Activating European Citizens: Process-related, informal and emotional aspects of trust in representative democracy
Abstract
Representative democracy in Europe is currently said to be under pressure: low turnout in elections, a more diverse set of protest activities, and decreasing levels of political trust in the representative institutions of the state are paradigmatic indicators. However, previous research mixes up different attitudinal and behavioural components when analysing representative democracy under pressure, so the empirical findings on this broad phenomenon are still inconclusive. The conceptual as well as empirical linkage between political attitudes and engagement is still underdeveloped. Citizens may display low levels of trust in their representative institutions, distrust their politicians or feel not well represented by them. But is this related to the way they engage with politics, for example voting in elections, joining demonstrations, or participating in #activism? To deal with these questions, we conceptualise citizens' disaffection with representative democracy from both an attitudinal and a behavioural perspective.

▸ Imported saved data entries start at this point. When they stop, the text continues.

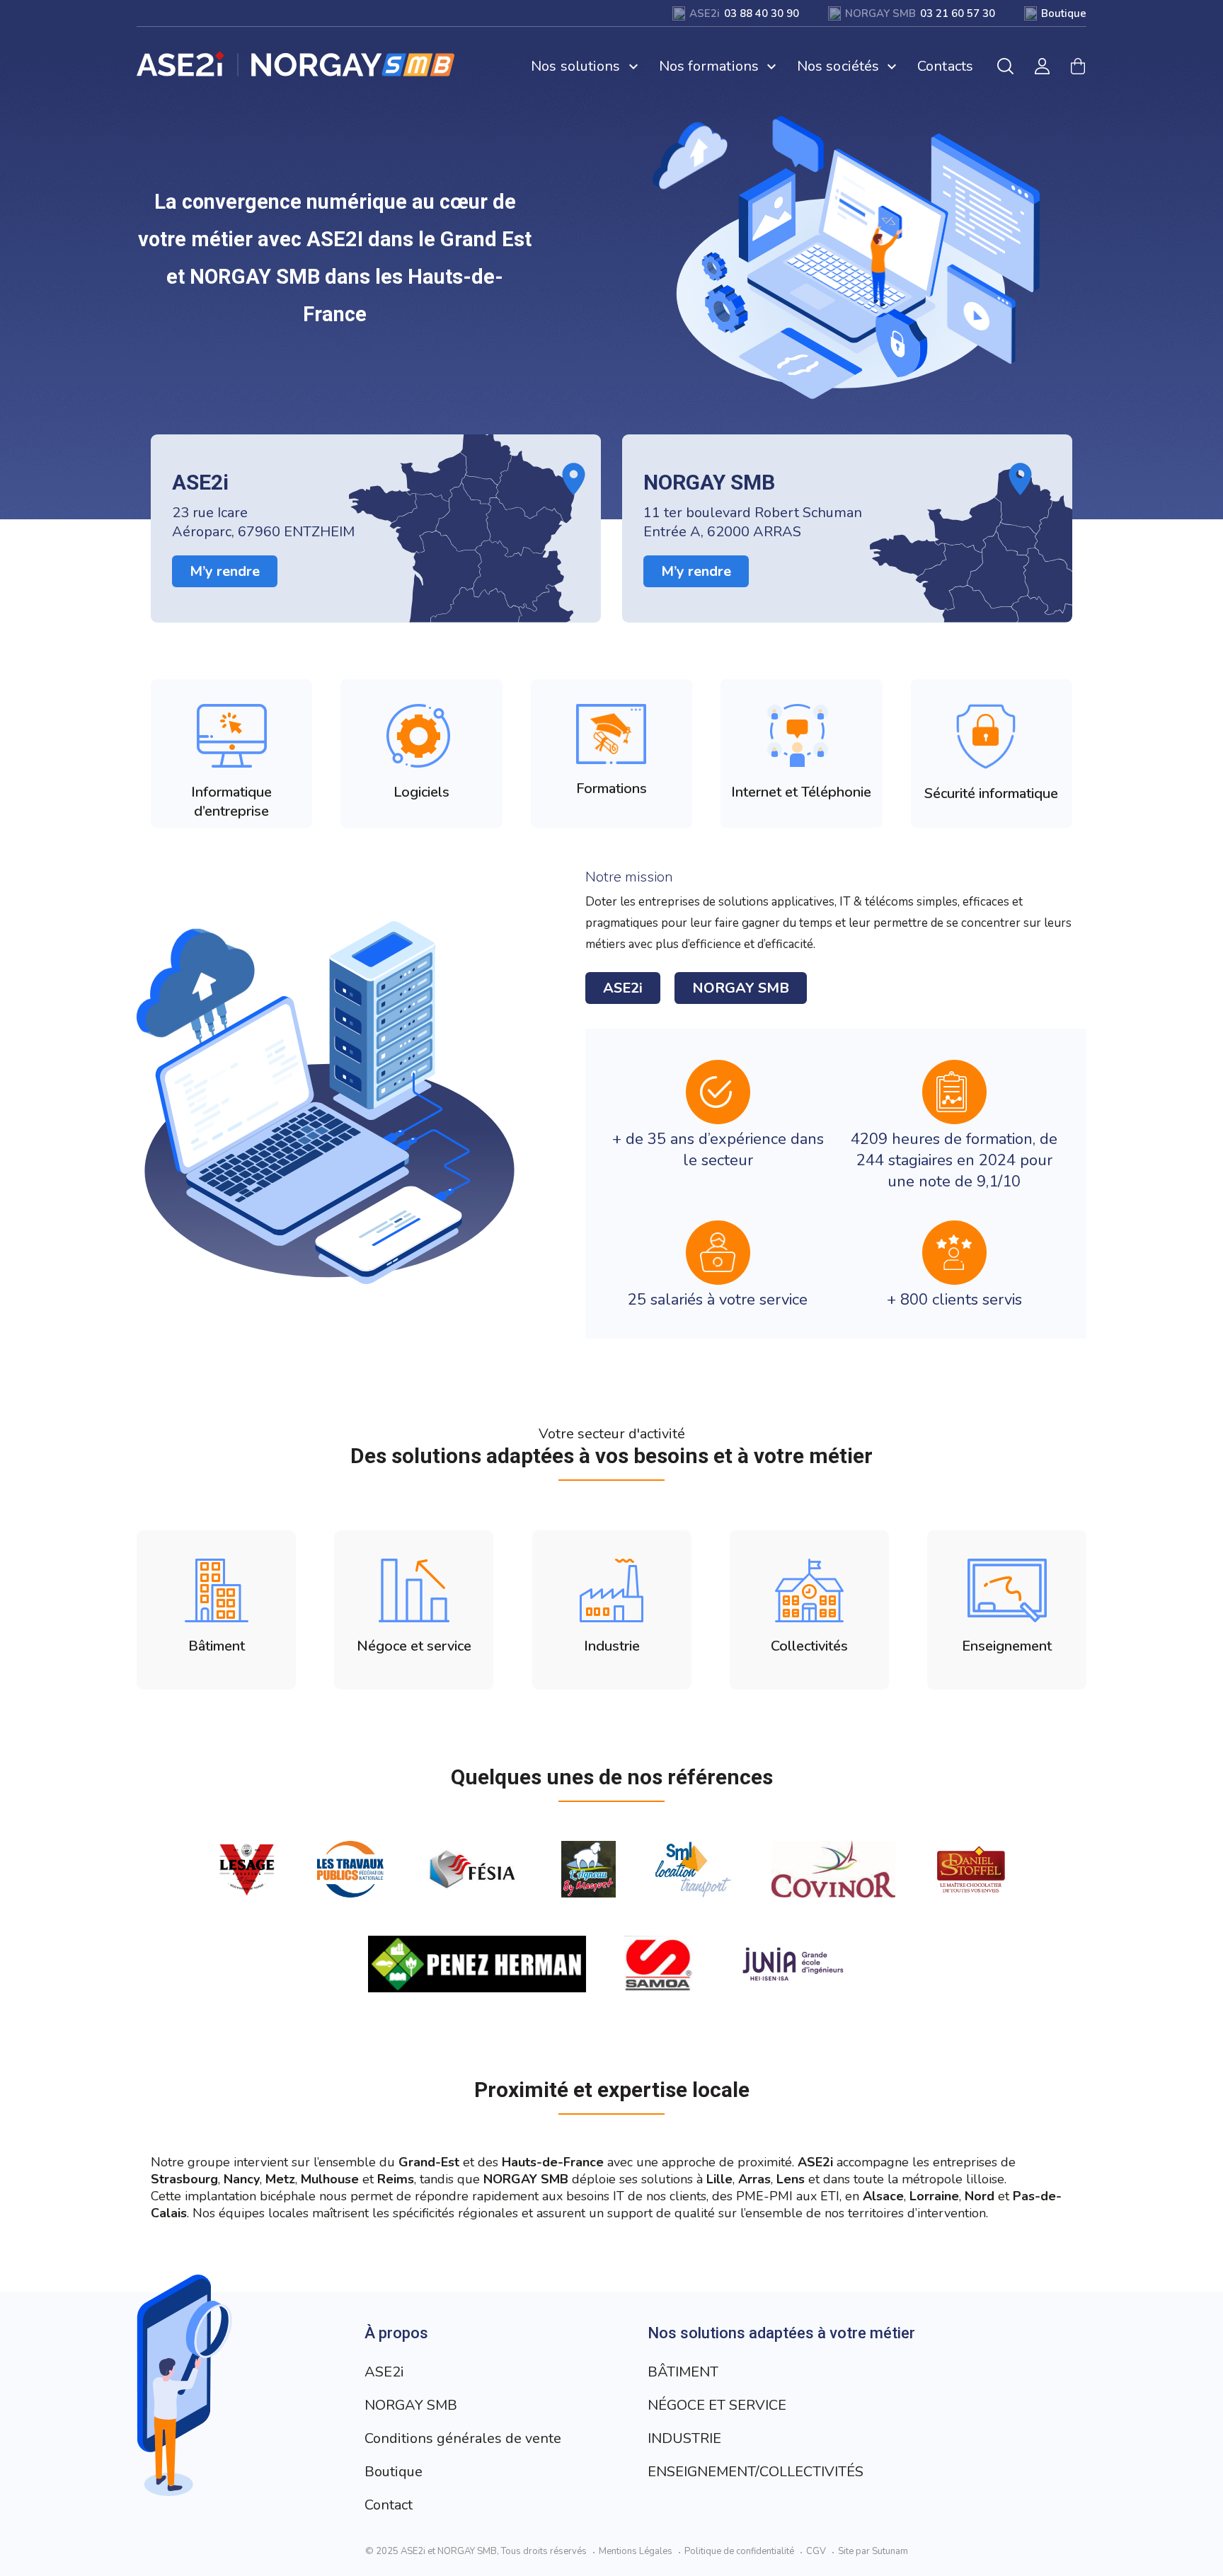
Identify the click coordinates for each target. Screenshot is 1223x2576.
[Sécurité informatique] (991, 736)
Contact (388, 2504)
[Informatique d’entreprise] (232, 736)
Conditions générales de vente (462, 2438)
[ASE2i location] (376, 528)
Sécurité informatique (991, 793)
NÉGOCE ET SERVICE (717, 2405)
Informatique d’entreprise (231, 801)
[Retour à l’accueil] (296, 63)
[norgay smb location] (847, 528)
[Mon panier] (1078, 66)
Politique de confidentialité (739, 2551)
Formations (611, 788)
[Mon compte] (1042, 66)
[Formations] (611, 734)
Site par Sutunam (873, 2551)
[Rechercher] (1005, 66)
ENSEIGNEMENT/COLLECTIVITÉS (755, 2471)
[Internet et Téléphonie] (801, 736)
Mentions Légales (635, 2551)
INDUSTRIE (684, 2438)
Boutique (393, 2471)
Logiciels (421, 792)
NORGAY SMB (740, 988)
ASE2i (623, 988)
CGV (816, 2551)
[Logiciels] (421, 736)
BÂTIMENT (683, 2371)
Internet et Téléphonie (801, 792)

Using an innovative exploratory, sequential research design, we combine data collected through 16 focus groups conducted in June 2023 in Czechia, France, Germany, and Greece with a novel survey and web-scraping, from early 2024 in ten EU member states within the Horizon Europe-funded ActEU project. We study the determinants of both the attitudinal and behavioural perspective of citizens' disaffection with representative democracy. This design gives us an in-depth understanding of process-related, informal, emotional aspects and the demand side of how citizens perceive themselves with regard to attitudinal trust, participatory trust and representational trust and an explanation of the decline of citizens’ approval and support of representative institutions.
Speaker
- Ann-Kathrin Reinl - European University Institute
Bio
Ann-Kathrin Reinl received her PhD from the University of Cologne (with distinction) in 2021 with a dissertation on transnational solidarity in times of crises. During her doctorate, she completed research stays at Nuffield College and the Department of Politics and International Relations at the University of Oxford as well as at the EUI. Following her PhD, she was a postdoctoral researcher at the Ludwig-Maximilians-Universität München, where she was responsible for the 2019 Euromanifesto project. Before taking up her Max Weber Fellowship at the European University Insitute in September 2023, she was an FWO Research Fellow at Ghent University.